**TASK BRIEF**. Word for word, print each line of the listing below; pictures stay out.

※

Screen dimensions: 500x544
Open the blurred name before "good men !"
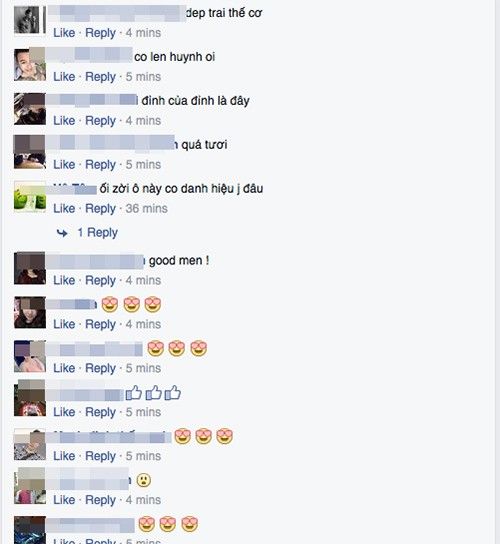point(95,262)
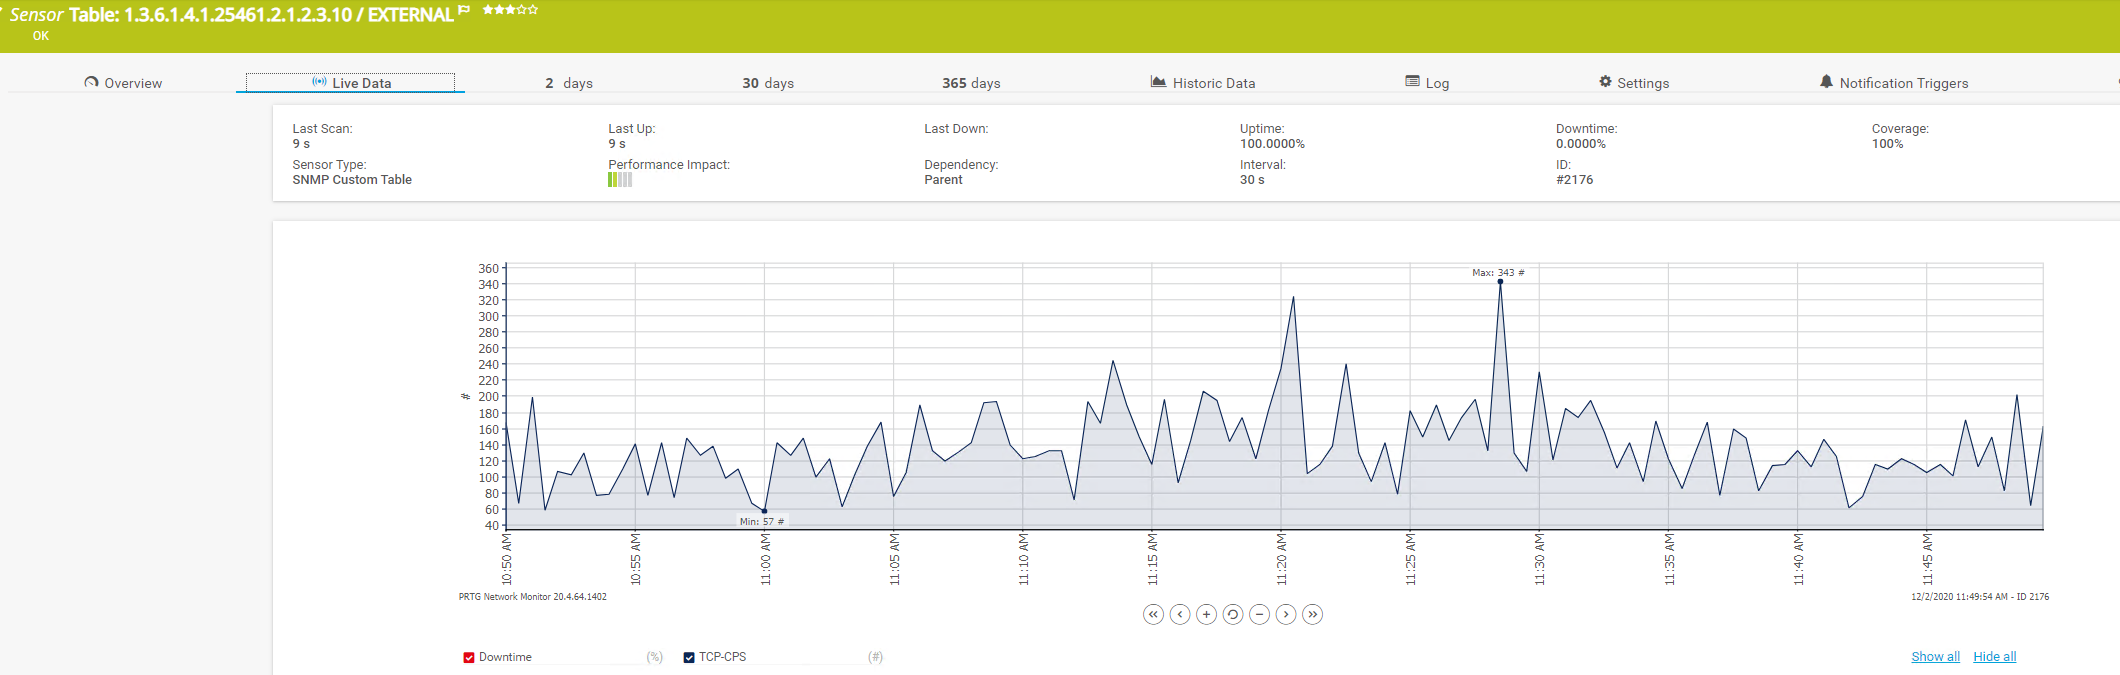Uncheck the Downtime channel checkbox
The width and height of the screenshot is (2120, 675).
pos(468,657)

※

**ANSWER SECTION**.
Screen dimensions: 500x544
Open the blurred name before "good men !"
point(95,262)
Uncheck the Downtime channel checkbox
The width and height of the screenshot is (2120, 675).
pos(468,657)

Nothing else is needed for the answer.